Extract to read START

It has become somewhat of a phenomenon for parents to send their children for entrance coaching to gain admission into IITs or A-tier engineering and medical colleges. While some endure the pressure and end up clearing the entrance, cases of students succumbing to the stress and even taking extreme steps also exist. For example, in Rajasthan’s Kota, casually called ‘the coaching capital’, 77 students have committed suicide from 2013 to 2018 as per the data compiled by the district administration. The competition is cut throat where everyone races to secure as much marks as possible to gain a seat. The ultimate logic behind most admissions – a hefty salary, hence a secured future. In this race, students stay isolated from every social aspect of life until they reach their goal. And the ones who don’t make it are sidelined; their self-confidence and ego affected, many an instance harmly.
“I took two years of rigorous coaching before getting into IIT, but was quite confused about my career options after that. I thought it was a good base but I was not at all sure what I wanted to do next after coming to IIT,” Pranita Nikam, an alumnus of IIT Bombay, said.
In 2017, a study by employability assessment firm Aspiring Minds claimed that 95 per cent of engineers in the country were not fit for software development jobs. It went on to create a lot of discussion and debate and many people rubbished off the report. However, in a June 4 2018 report by The Economic Times, CEO of Tech Mahindra CP Gurnani shed some light on the issue and said, “The top 10 IT companies take only 6% of the engineering graduates. What happens to the remaining 94%?”
“A student scoring 60% marks cannot pursue BA-English today, but can definitely go in for engineering. My point is simple — are we not creating people for unemployment? The Indian IT industry wants skills … But we have a skills shortage. The point is if I am looking for a robotics person and instead I get a mainframe person, then it creates a skill gap. This comes as a big challenge,” he added.
Generation X is a segment of the population that represents an overwhelming majority of the parents of children who are in the 14-18 age bracket. They infuse their bias and outlook in the decisions that they make for their children which also explains the unbalanced set-up of the educational and professional ladder. For them, it was a common practice to finish at least a bachelor’s degree and try for an opportunity in the government sector. a safe, non-risky future was the goal and that remains the case with their thought-process.

Extract to read END
Data below START

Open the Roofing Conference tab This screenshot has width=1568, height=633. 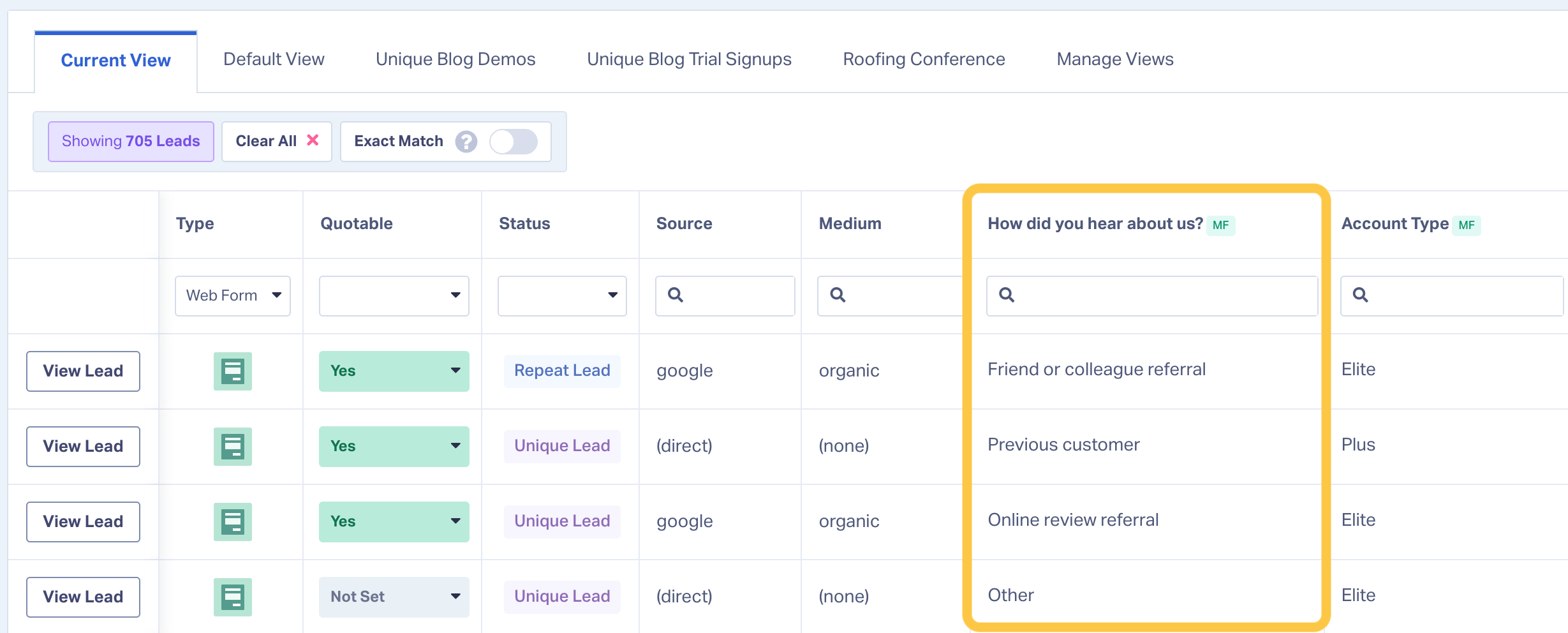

Data below END

## What to work on:
- 1) Reproduce word for word the stretch of the coaching article from "It has become" through "an instance harmly.".
- 2) According to the coaching article, how many students in Kota committed suicide from 2013 to 2018?
- 3) In the coaching article, what drives students to compete so hard for marks?
The material after the coaching article is separate from it.

## Solution set:
- 1)
It has become somewhat of a phenomenon for parents to send their children for entrance coaching to gain admission into IITs or A-tier engineering and medical colleges. While some endure the pressure and end up clearing the entrance, cases of students succumbing to the stress and even taking extreme steps also exist. For example, in Rajasthan’s Kota, casually called ‘the coaching capital’, 77 students have committed suicide from 2013 to 2018 as per the data compiled by the district administration. The competition is cut throat where everyone races to secure as much marks as possible to gain a seat. The ultimate logic behind most admissions – a hefty salary, hence a secured future. In this race, students stay isolated from every social aspect of life until they reach their goal. And the ones who don’t make it are sidelined; their self-confidence and ego affected, many an instance harmly.

- 2) 77 students, according to data compiled by the district administration.

- 3) They race for as many marks as possible to win a seat. The article says the ultimate logic behind most admissions is a hefty salary, and therefore a secured future.